DESCRIPTION OF THE TASK
Below are some records; output all of them exactly as they read.

= Beginning of Section =

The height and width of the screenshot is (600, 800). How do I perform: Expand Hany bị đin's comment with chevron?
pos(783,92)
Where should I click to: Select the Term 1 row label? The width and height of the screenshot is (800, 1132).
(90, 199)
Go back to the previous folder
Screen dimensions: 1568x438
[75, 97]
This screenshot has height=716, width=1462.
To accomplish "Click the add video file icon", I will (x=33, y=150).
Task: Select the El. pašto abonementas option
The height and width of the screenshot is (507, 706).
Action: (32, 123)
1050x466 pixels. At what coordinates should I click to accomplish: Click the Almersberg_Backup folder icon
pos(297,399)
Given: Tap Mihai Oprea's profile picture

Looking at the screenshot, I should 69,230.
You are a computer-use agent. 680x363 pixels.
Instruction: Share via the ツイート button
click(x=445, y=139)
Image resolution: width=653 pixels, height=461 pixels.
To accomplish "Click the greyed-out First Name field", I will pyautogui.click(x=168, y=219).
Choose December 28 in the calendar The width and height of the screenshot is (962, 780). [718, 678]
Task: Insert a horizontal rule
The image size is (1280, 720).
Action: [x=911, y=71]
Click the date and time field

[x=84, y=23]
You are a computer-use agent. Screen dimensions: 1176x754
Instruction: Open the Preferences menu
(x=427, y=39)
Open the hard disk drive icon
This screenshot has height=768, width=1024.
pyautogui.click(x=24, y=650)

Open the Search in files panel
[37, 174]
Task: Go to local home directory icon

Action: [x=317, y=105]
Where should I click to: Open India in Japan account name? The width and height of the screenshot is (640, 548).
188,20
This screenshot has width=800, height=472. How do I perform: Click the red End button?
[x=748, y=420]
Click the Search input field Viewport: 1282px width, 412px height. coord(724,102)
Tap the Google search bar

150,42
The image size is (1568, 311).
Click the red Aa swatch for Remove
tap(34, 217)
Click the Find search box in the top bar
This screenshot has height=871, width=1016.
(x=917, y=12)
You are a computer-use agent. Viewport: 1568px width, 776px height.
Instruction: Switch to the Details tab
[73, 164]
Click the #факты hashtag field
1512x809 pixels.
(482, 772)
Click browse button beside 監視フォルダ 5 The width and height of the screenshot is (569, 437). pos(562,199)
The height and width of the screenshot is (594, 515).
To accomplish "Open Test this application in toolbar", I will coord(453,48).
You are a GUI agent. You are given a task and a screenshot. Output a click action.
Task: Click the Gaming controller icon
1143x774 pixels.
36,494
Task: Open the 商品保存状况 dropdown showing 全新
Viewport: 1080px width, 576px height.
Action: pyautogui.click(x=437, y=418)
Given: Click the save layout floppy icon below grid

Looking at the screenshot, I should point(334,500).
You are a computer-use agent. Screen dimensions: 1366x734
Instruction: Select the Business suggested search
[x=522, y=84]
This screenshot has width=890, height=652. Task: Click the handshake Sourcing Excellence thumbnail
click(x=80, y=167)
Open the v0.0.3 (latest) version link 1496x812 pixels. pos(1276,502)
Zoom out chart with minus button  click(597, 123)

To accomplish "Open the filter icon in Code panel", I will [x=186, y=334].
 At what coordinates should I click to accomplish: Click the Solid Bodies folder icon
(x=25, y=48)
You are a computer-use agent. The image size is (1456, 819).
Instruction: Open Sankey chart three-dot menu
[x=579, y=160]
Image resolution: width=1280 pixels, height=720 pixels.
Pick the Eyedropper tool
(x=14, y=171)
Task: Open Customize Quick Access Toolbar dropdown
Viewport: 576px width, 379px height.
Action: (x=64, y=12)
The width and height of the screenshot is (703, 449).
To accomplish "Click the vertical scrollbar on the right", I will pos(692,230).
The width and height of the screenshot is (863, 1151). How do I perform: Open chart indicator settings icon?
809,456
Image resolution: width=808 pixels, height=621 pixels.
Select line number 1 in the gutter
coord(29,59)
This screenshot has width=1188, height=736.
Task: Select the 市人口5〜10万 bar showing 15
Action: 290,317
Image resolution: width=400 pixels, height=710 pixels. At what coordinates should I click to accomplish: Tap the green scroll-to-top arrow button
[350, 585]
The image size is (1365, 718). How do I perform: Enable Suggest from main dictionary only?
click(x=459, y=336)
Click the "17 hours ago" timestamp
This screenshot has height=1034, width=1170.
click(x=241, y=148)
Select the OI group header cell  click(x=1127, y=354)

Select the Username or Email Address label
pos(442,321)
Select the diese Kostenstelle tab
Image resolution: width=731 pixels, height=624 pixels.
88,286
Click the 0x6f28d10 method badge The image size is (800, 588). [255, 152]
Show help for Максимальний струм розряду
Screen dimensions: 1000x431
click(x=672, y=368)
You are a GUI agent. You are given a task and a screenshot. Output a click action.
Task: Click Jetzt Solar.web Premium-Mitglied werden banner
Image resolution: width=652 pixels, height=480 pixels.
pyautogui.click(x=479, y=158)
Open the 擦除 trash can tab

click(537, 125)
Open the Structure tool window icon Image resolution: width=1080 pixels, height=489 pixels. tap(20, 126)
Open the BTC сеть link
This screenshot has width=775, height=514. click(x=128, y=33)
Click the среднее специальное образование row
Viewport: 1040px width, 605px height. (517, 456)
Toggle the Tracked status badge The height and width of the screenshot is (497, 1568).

= End of Section =

YOUR RESPONSE
The height and width of the screenshot is (600, 800). How do I perform: Expand Hany bị đin's comment with chevron?
pos(783,92)
Where should I click to: Select the Term 1 row label? The width and height of the screenshot is (800, 1132).
(90, 199)
Go back to the previous folder
Screen dimensions: 1568x438
[75, 97]
This screenshot has height=716, width=1462.
To accomplish "Click the add video file icon", I will (x=33, y=150).
Task: Select the El. pašto abonementas option
The height and width of the screenshot is (507, 706).
Action: (32, 123)
1050x466 pixels. At what coordinates should I click to accomplish: Click the Almersberg_Backup folder icon
pos(297,399)
Given: Tap Mihai Oprea's profile picture

Looking at the screenshot, I should 69,230.
You are a computer-use agent. 680x363 pixels.
Instruction: Share via the ツイート button
click(x=445, y=139)
Image resolution: width=653 pixels, height=461 pixels.
To accomplish "Click the greyed-out First Name field", I will pyautogui.click(x=168, y=219).
Choose December 28 in the calendar The width and height of the screenshot is (962, 780). [718, 678]
Task: Insert a horizontal rule
The image size is (1280, 720).
Action: [x=911, y=71]
Click the date and time field

[x=84, y=23]
You are a computer-use agent. Screen dimensions: 1176x754
Instruction: Open the Preferences menu
(x=427, y=39)
Open the hard disk drive icon
This screenshot has height=768, width=1024.
pyautogui.click(x=24, y=650)

Open the Search in files panel
[37, 174]
Task: Go to local home directory icon

Action: [x=317, y=105]
Where should I click to: Open India in Japan account name? The width and height of the screenshot is (640, 548).
188,20
This screenshot has width=800, height=472. How do I perform: Click the red End button?
[x=748, y=420]
Click the Search input field Viewport: 1282px width, 412px height. coord(724,102)
Tap the Google search bar

150,42
The image size is (1568, 311).
Click the red Aa swatch for Remove
tap(34, 217)
Click the Find search box in the top bar
This screenshot has height=871, width=1016.
(x=917, y=12)
You are a computer-use agent. Viewport: 1568px width, 776px height.
Instruction: Switch to the Details tab
[73, 164]
Click the #факты hashtag field
1512x809 pixels.
(482, 772)
Click browse button beside 監視フォルダ 5 The width and height of the screenshot is (569, 437). pos(562,199)
The height and width of the screenshot is (594, 515).
To accomplish "Open Test this application in toolbar", I will coord(453,48).
You are a GUI agent. You are given a task and a screenshot. Output a click action.
Task: Click the Gaming controller icon
1143x774 pixels.
36,494
Task: Open the 商品保存状况 dropdown showing 全新
Viewport: 1080px width, 576px height.
Action: pyautogui.click(x=437, y=418)
Given: Click the save layout floppy icon below grid

Looking at the screenshot, I should point(334,500).
You are a computer-use agent. Screen dimensions: 1366x734
Instruction: Select the Business suggested search
[x=522, y=84]
This screenshot has width=890, height=652. Task: Click the handshake Sourcing Excellence thumbnail
click(x=80, y=167)
Open the v0.0.3 (latest) version link 1496x812 pixels. pos(1276,502)
Zoom out chart with minus button  click(597, 123)

To accomplish "Open the filter icon in Code panel", I will [x=186, y=334].
 At what coordinates should I click to accomplish: Click the Solid Bodies folder icon
(x=25, y=48)
You are a computer-use agent. The image size is (1456, 819).
Instruction: Open Sankey chart three-dot menu
[x=579, y=160]
Image resolution: width=1280 pixels, height=720 pixels.
Pick the Eyedropper tool
(x=14, y=171)
Task: Open Customize Quick Access Toolbar dropdown
Viewport: 576px width, 379px height.
Action: (x=64, y=12)
The width and height of the screenshot is (703, 449).
To accomplish "Click the vertical scrollbar on the right", I will pos(692,230).
The width and height of the screenshot is (863, 1151). How do I perform: Open chart indicator settings icon?
809,456
Image resolution: width=808 pixels, height=621 pixels.
Select line number 1 in the gutter
coord(29,59)
This screenshot has width=1188, height=736.
Task: Select the 市人口5〜10万 bar showing 15
Action: 290,317
Image resolution: width=400 pixels, height=710 pixels. At what coordinates should I click to accomplish: Tap the green scroll-to-top arrow button
[350, 585]
The image size is (1365, 718). How do I perform: Enable Suggest from main dictionary only?
click(x=459, y=336)
Click the "17 hours ago" timestamp
This screenshot has height=1034, width=1170.
click(x=241, y=148)
Select the OI group header cell  click(x=1127, y=354)

Select the Username or Email Address label
pos(442,321)
Select the diese Kostenstelle tab
Image resolution: width=731 pixels, height=624 pixels.
88,286
Click the 0x6f28d10 method badge The image size is (800, 588). [255, 152]
Show help for Максимальний струм розряду
Screen dimensions: 1000x431
click(x=672, y=368)
You are a GUI agent. You are given a task and a screenshot. Output a click action.
Task: Click Jetzt Solar.web Premium-Mitglied werden banner
Image resolution: width=652 pixels, height=480 pixels.
pyautogui.click(x=479, y=158)
Open the 擦除 trash can tab

click(537, 125)
Open the Structure tool window icon Image resolution: width=1080 pixels, height=489 pixels. tap(20, 126)
Open the BTC сеть link
This screenshot has width=775, height=514. click(x=128, y=33)
Click the среднее специальное образование row
Viewport: 1040px width, 605px height. (517, 456)
Toggle the Tracked status badge The height and width of the screenshot is (497, 1568).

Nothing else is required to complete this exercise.